Please revise everything from the start of the data down to the line containing "tommi.kolehmainen@simeri.fi (1038, 1328)", swapping "Identify" for "Find" and leaving all else unchanged.
## Start Data for the task
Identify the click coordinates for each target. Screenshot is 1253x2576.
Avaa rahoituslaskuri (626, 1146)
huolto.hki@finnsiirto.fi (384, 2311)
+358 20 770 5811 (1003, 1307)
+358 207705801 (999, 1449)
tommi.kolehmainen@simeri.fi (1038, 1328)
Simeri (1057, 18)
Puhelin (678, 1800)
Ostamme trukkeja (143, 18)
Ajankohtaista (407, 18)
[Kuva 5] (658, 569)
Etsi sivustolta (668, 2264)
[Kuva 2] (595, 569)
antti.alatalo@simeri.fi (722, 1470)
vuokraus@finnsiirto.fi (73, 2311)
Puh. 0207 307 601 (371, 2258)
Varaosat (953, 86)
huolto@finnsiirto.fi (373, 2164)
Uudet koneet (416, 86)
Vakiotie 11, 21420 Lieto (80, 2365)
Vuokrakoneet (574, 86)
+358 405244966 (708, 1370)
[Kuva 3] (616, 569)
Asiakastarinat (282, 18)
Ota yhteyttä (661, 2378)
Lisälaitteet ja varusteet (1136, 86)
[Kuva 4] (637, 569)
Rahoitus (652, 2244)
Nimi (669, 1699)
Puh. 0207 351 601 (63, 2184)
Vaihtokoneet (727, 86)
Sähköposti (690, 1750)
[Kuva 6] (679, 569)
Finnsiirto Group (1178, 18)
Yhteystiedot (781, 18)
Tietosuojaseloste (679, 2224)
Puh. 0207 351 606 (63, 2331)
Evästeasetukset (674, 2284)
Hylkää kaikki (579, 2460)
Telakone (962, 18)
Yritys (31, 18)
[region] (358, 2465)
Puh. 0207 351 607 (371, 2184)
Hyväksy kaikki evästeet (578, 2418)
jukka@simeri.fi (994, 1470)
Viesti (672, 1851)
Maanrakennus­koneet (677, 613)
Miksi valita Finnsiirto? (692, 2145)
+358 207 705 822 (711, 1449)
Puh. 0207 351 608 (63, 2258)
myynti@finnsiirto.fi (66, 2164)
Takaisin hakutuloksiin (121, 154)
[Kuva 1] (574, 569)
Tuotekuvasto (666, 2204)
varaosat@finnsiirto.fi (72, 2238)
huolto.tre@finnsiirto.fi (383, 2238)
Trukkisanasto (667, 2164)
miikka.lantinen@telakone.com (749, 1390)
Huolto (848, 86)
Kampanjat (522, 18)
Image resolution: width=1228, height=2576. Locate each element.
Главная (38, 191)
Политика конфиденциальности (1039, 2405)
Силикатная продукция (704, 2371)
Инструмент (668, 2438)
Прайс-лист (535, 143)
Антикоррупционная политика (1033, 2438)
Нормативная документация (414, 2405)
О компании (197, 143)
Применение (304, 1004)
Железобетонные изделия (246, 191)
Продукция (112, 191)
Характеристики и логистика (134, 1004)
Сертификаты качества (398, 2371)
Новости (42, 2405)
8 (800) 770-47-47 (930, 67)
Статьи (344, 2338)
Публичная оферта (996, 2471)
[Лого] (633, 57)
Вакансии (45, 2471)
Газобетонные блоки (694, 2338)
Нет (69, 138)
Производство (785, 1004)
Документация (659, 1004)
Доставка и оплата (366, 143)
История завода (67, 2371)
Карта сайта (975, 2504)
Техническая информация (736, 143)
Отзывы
## End Data for the task
## Problem solution
Find the click coordinates for each target. Screenshot is 1253x2576.
Avaa rahoituslaskuri (626, 1146)
huolto.hki@finnsiirto.fi (384, 2311)
+358 20 770 5811 (1003, 1307)
+358 207705801 (999, 1449)
tommi.kolehmainen@simeri.fi (1038, 1328)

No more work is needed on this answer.